Nikiski residents will again be given the chance to vote for expanded police protection.
The Kenai Peninsula Borough Assembly on Tuesday voted to put the option of a Nikiski Police Service Area on the ballot in October.
Dozens of community members attended the assembly meeting to testify on the issue. The vast majority supported their right to chose — though some contested the service area’s boundaries.
The proposed service area would encompass the same boundaries as the Nikiski Fire Service Area, which covers 6,000 square miles, includes multiple industrial complexes and extends to the western shore of Cook Inlet.
A Nikiski community action group met for nearly a year before bringing their proposal to the borough.
To finance the police service area, the proposition would ask Nikiski voters to accept a 1.5 mill increase that would generate $2.2 million. The tax would add about $150 per $100,000 of assessed property value.
Nikiski voters rejected a police service area nearly a decade ago, but a rash of property thefts and what many have called a drug-fueled spike in crime have caused some to push for more police protection in the area.
Nikiski resident Ann Krogseng said she has seen the community’s focus sharpen.
“If nothing else, what has happened in the last nine months is that complacency has gone by the wayside,” she said. “This community is active and involved, they’re talking about solutions.”
Assembly member Blaine Gilman said he had heard from many residents that the unincorporated area should consider becoming a city rather than accept another tax for a service. Current residents already pay for fire service, a community recreation center and a road service with the same type of fee.
Assembly member Brent Johnson said he did not like the idea of taxing communities in hyper-rural areas outside of Nikiski that would likely not benefit from the police protection.
The boundaries of the proposed service area include communities on the west side of Cook Inlet, accessible only by boat or plane, such as Tyonek. It also includes communities on the east side of the inlet that are inaccessible from the road system.
“I think that 100 percent of the people in Tyonek will be opposed to paying for a service that they cannot use,” he said.

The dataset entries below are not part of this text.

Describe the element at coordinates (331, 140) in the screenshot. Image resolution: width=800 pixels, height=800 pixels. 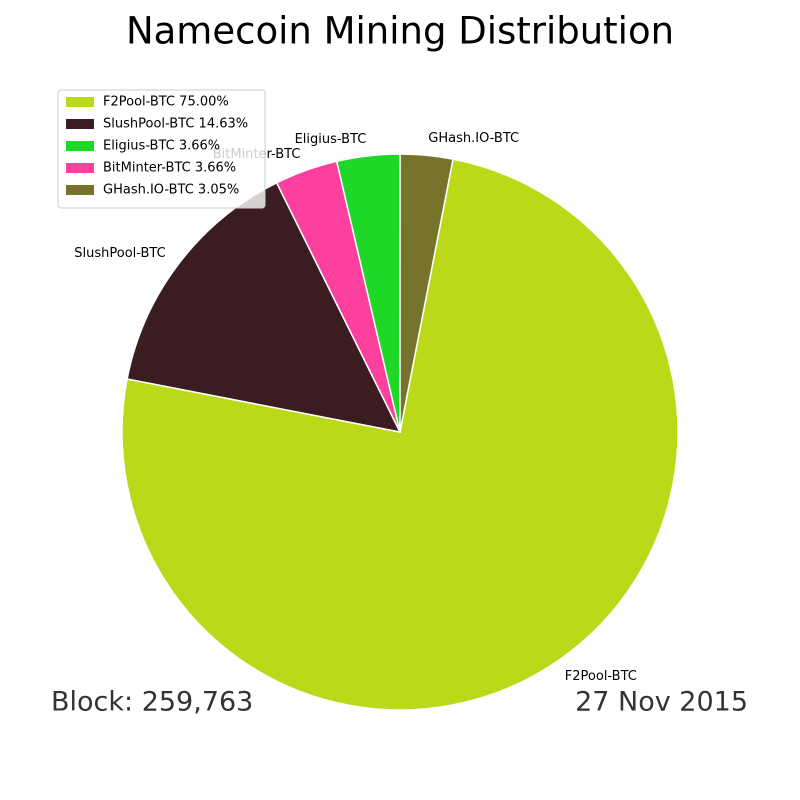
I see `slice-label: Eligius-BTC` at that location.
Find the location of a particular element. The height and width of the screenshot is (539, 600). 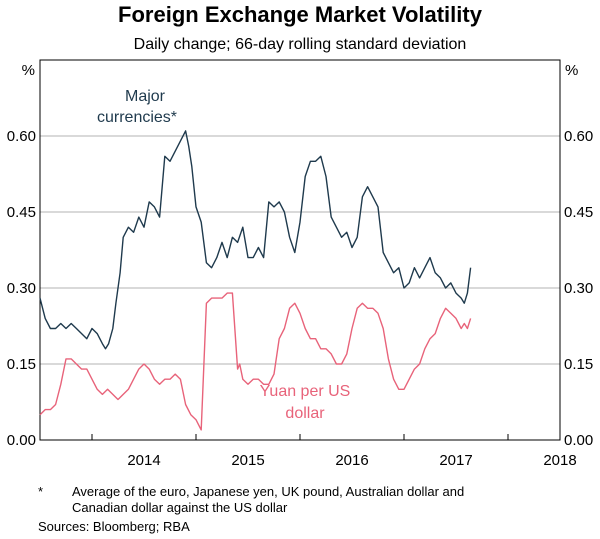

y-tick-right-0.60: 0.60 is located at coordinates (578, 136).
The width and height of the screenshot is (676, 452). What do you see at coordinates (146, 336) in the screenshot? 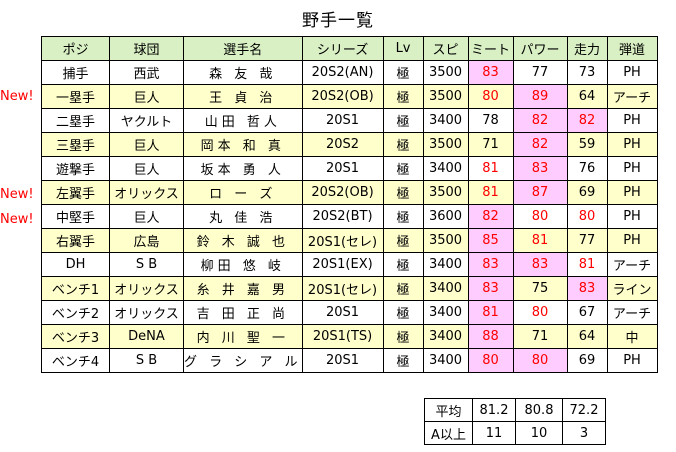
I see `team-cell: DeNA` at bounding box center [146, 336].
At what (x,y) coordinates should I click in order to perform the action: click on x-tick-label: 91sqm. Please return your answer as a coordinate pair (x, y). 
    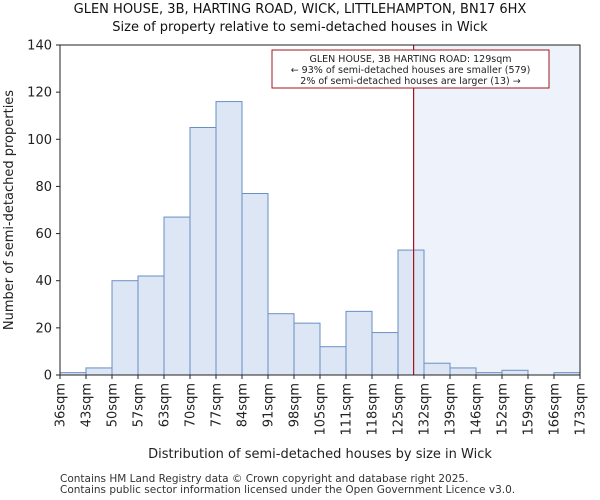
    Looking at the image, I should click on (270, 405).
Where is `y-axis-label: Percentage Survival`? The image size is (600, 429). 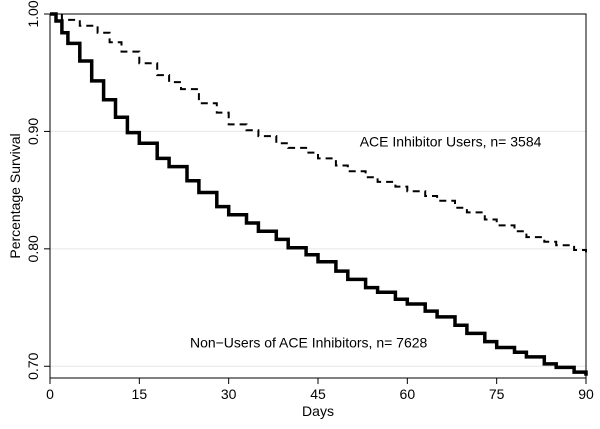 y-axis-label: Percentage Survival is located at coordinates (15, 196).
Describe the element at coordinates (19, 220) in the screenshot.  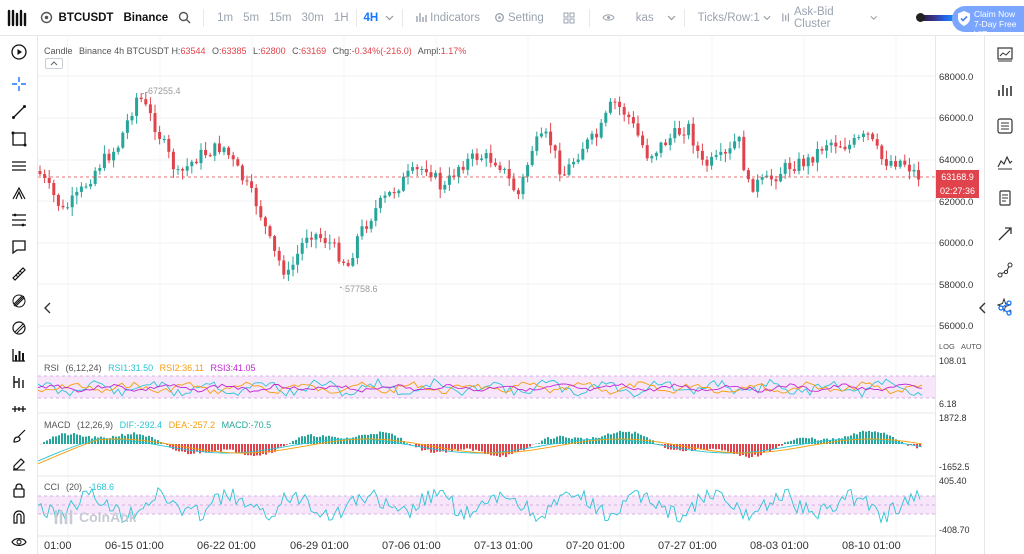
I see `fib-retracement-icon` at that location.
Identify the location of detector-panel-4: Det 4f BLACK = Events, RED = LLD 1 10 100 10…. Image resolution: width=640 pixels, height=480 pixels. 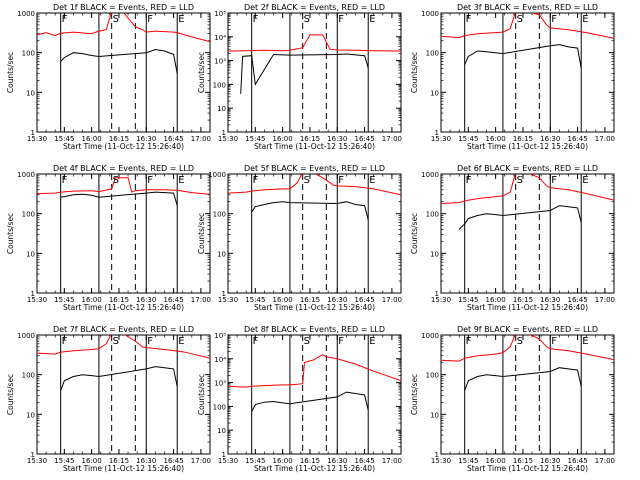
(108, 238).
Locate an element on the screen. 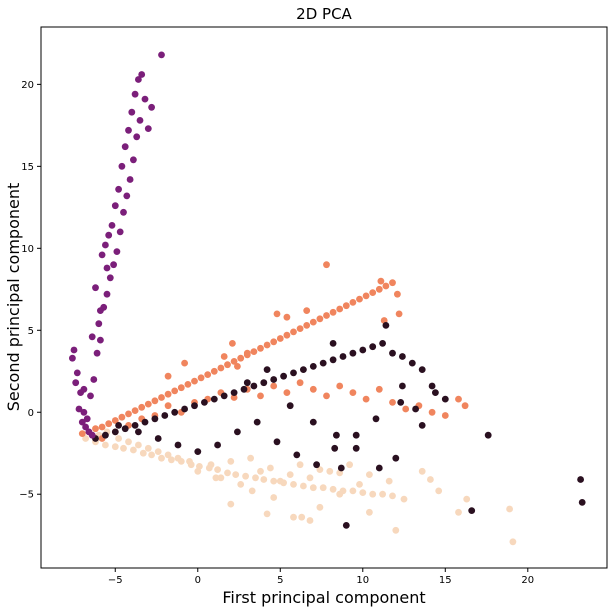 This screenshot has height=611, width=613. x-tick-label: 0 is located at coordinates (198, 580).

Krogseng said the rural areas would likely still benefit from having police protection close by, even if there was still a delay in service.
“This ordinance addresses our needs right now,” she said. “We have an LNG plant coming into our community and this ordinance addresses that issue. Those individuals that would like to continue the conversation about incorporation, I would welcome them to do just that.”
The assembly voted 8-1 to approve putting the measure on the ballot. Assembly member Mako Haggerty cast the lone dissenting vote.